# Ratio Test and Convergence

1. Mar 3, 2009

### wanchosen

I have been stuck on this question for a while and have not got much success from class mates...can somebody please help?

Using an appropriate convergence test, find the values of x $$\in$$ R for which the following series is convergent:

$$\sum$$n=1n $$\frac{1}{e^n * n^x}$$

So,

Un = $$\frac{1}{e^n * n^x}$$

and

U(n+1) = $$\frac{1}{e^(n+1) * (n+1)^x}$$

then

U(n+1)/Un = $$\frac{n^x}{e * (n+1)^x}$$

If the series is convergent:

$$\frac{n^x}{(n+1)^x}$$ < e

ln($$\frac{n^x}{(n+1)^x}$$) < 1

x * ln($$\frac{n}{n+1}$$) < 1

n/n+1 is always positive but less than one, so the Ln term is negative,

So

x > $$\frac{1}{ln(n/n+1)}$$

But the limit of this as n tends to infininty, is infinity, which doesnt make sense. Can I solve this for x, independent of n?

2. Mar 3, 2009

### csprof2000

Your trouble is in the last step. You divide both sides by the log without realizing that as n->+inf, it is equal to zero.
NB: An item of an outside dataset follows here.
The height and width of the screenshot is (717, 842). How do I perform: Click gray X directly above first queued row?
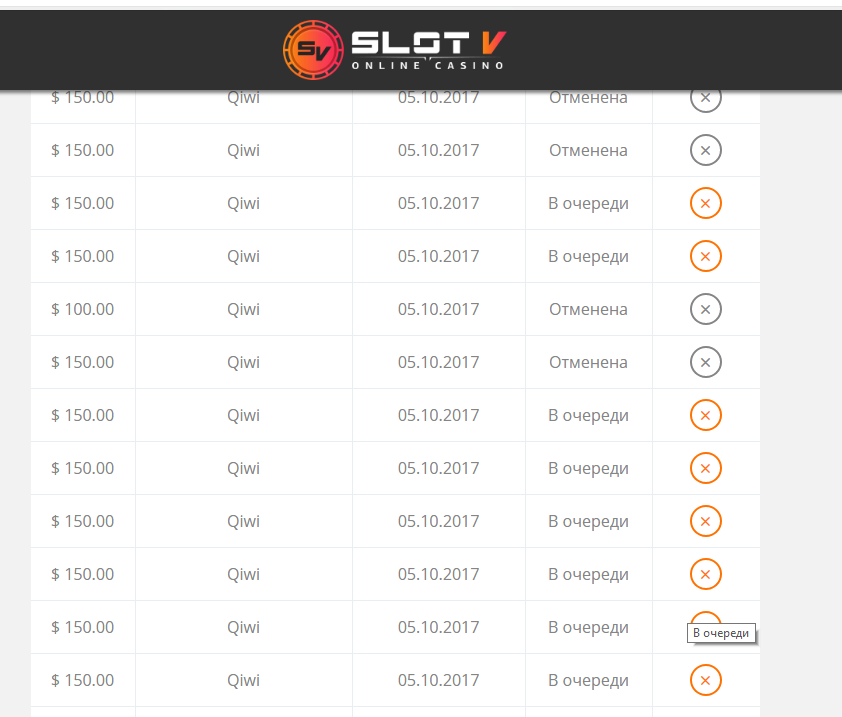(705, 150)
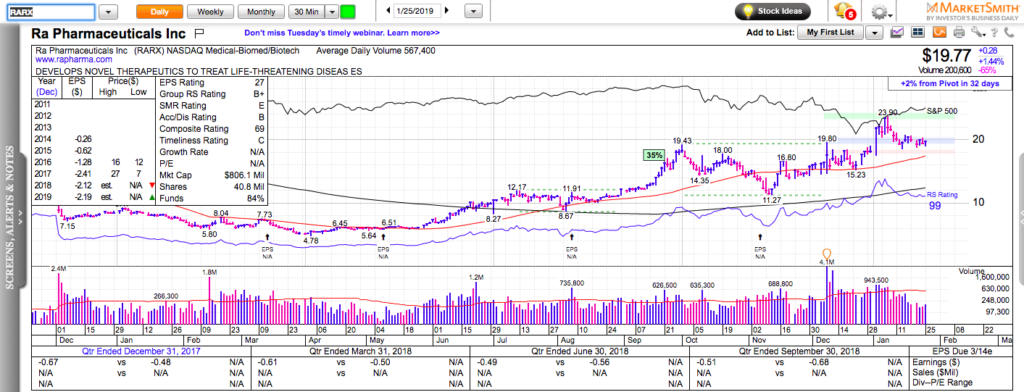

Clearly, and you did all the work mind you, this is true for any x at all.

Reason? |x ln(n/n+1)| < 1 for all x you can think of... since any real number times zero equals zero, and this is less than 1 in absolute value.

Good job! Careful about that algebra, though...

3. Mar 3, 2009

Thanks!!!